8 Jan, 2016 12:32 / Updated 9 years ago

US Secretary of State John Kerry rebuked China over its appeasement of North Korea, which rocked the international community by conducting a nuclear test Wednesday. Beijing has urged Pyongyang to observe the denuclearization of the Korean Peninsula.

Kerry told reporters in Washington on Thursday that America “respected” Beijing’s special approach towards North Korea, and in particular sanctions imposed on Pyongyang.

“China had a particular approach that it wanted to make, and we agreed and respected that,” Kerry said following a phone call with his Chinese counterpart Wang Yi.

“Today in my conversation with the Chinese I made it very clear: that has not worked and we cannot continue business as usual,” Kerry said.

Kerry decisively denied a journalist’s allegation that the new North Korean nuclear test was a result of lack of oversight by Washington.

“North Korea has never been left unattended to. Not for one day,” Kerry stressed.

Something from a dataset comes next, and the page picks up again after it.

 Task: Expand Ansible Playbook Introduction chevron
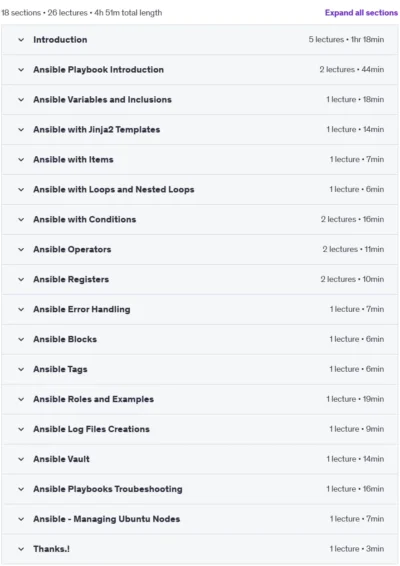click(x=21, y=70)
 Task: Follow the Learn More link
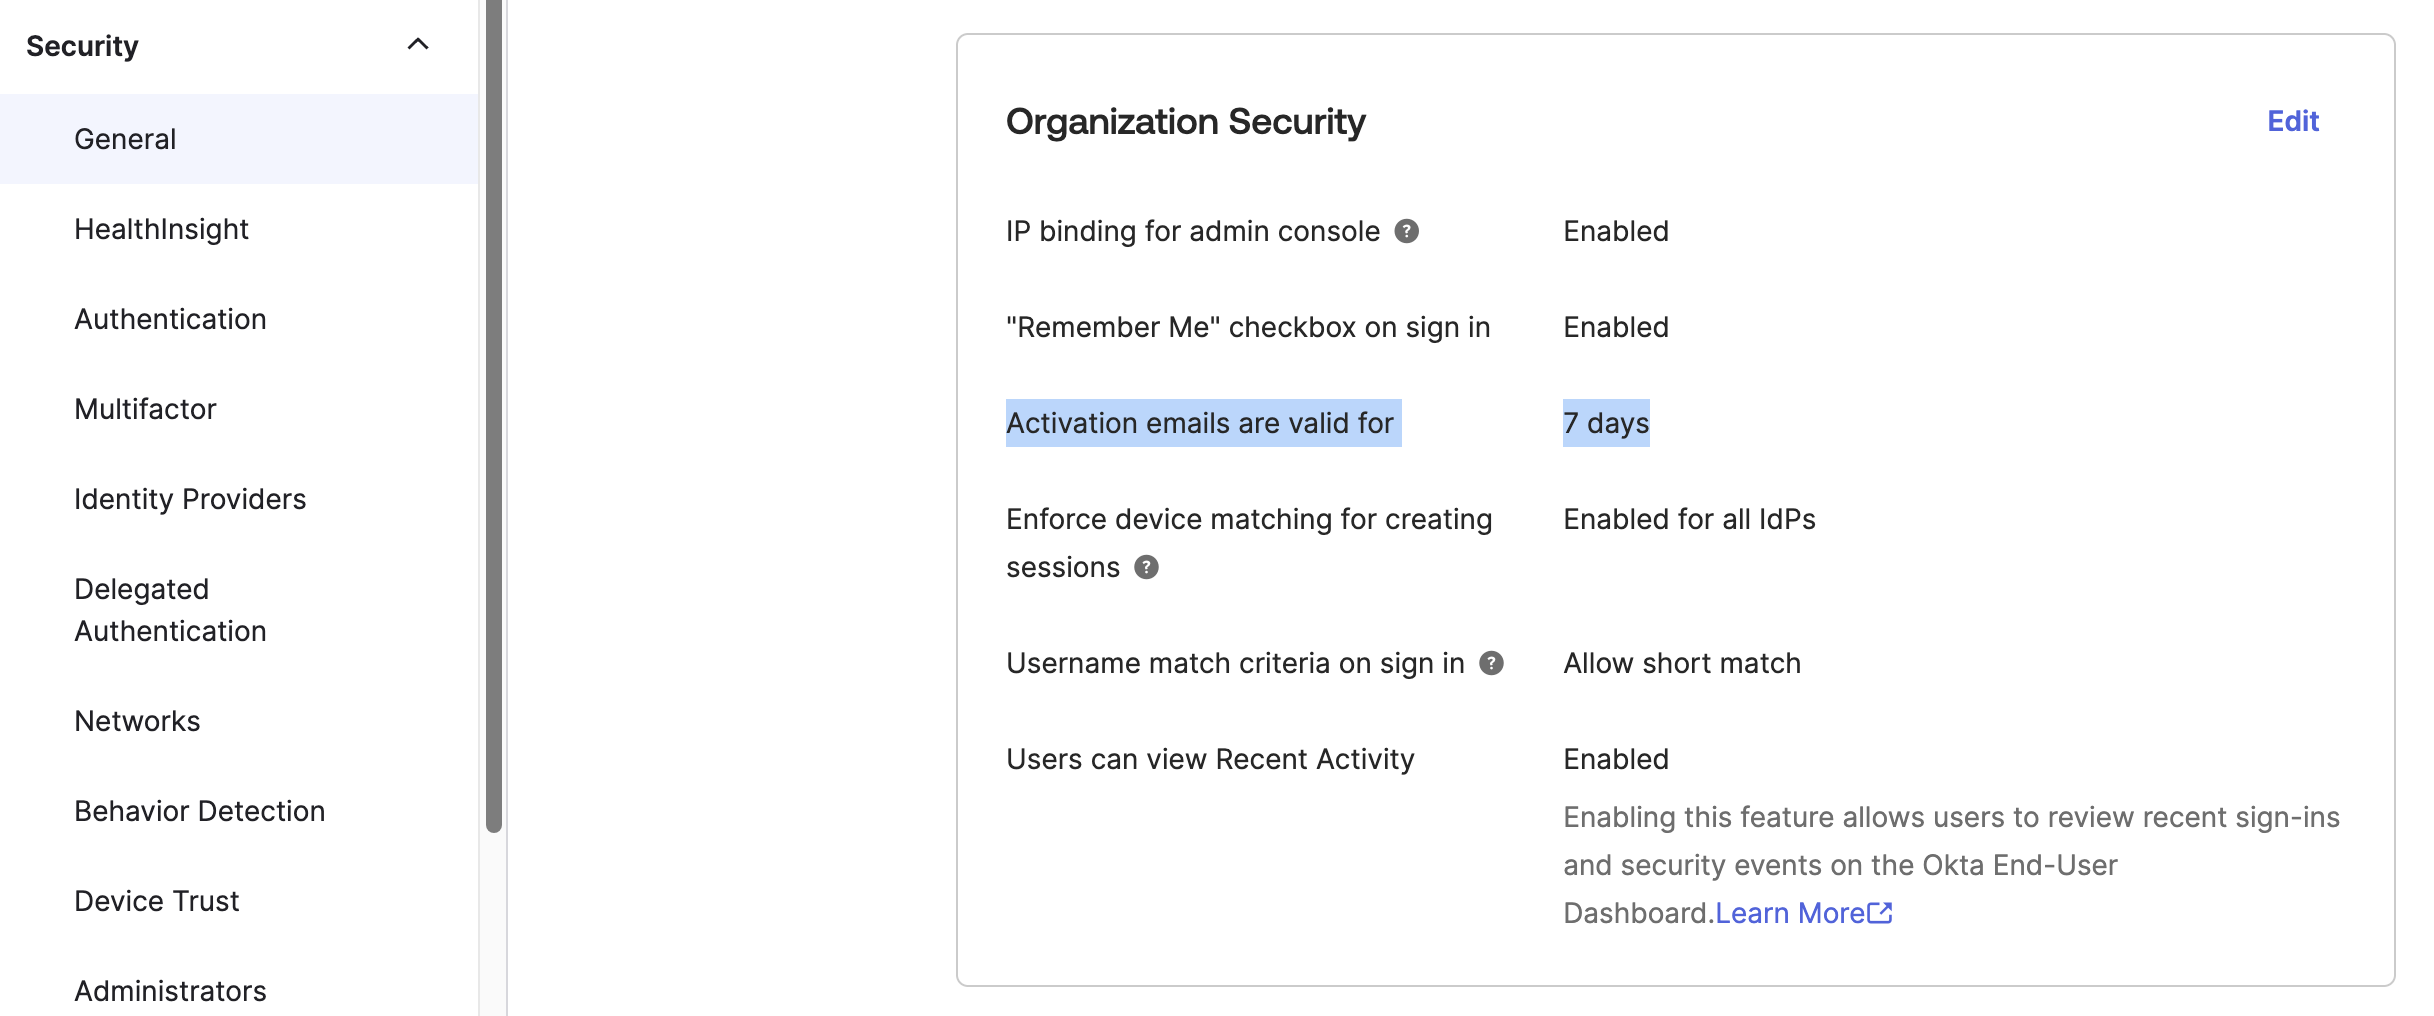point(1790,911)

US officials are stressing China should be very worried that Pyongyang never warned Beijing of the upcoming nuclear test, as it did in the previous instances.

Washington thinks that without China’s economic support of Pyongyang, Kim Jong-un’s regime would crumble.

However, instead of committing itself to compromising North Korea’s economy, China has opted to apply pressure on Pyongyang from a different angle.

“China urges North Korea to adhere to denuclearization, to reiterate its commitment to this principle and to refrain from actions that can exacerbate the situation,” the Chinese Foreign Ministry's spokesperson Hua Chunying said on Friday, adding that maintaining peace and stability in the region is China's confirmed position.

“In light of new developments, China will continue to protect the non-proliferation regime and will work with all parties to resolve this issue,” the diplomat said.

Former US ambassador to the UN, Bill Richardson, believes that new thinking and new policies are necessary in order to deal with Pyongyang. “I don’t mean we have to cave into their demands, but there’s no diplomacy going on… Kim Jong-un won’t talk to anyone. That's the dilemma,” he told Larry King during his show, Politicking.

Richardson stressed that the world needs to engage with North Korea.

“What you don’t want is them expanding their nuclear arsenal, being more hostile, this is why we have got to engage them, talk to them. We have got to find ways to do it, maybe not the traditional way – government to government, maybe the Pope, maybe the United Nations, maybe some third party that can be helpful and that could try to make a difference,” he said.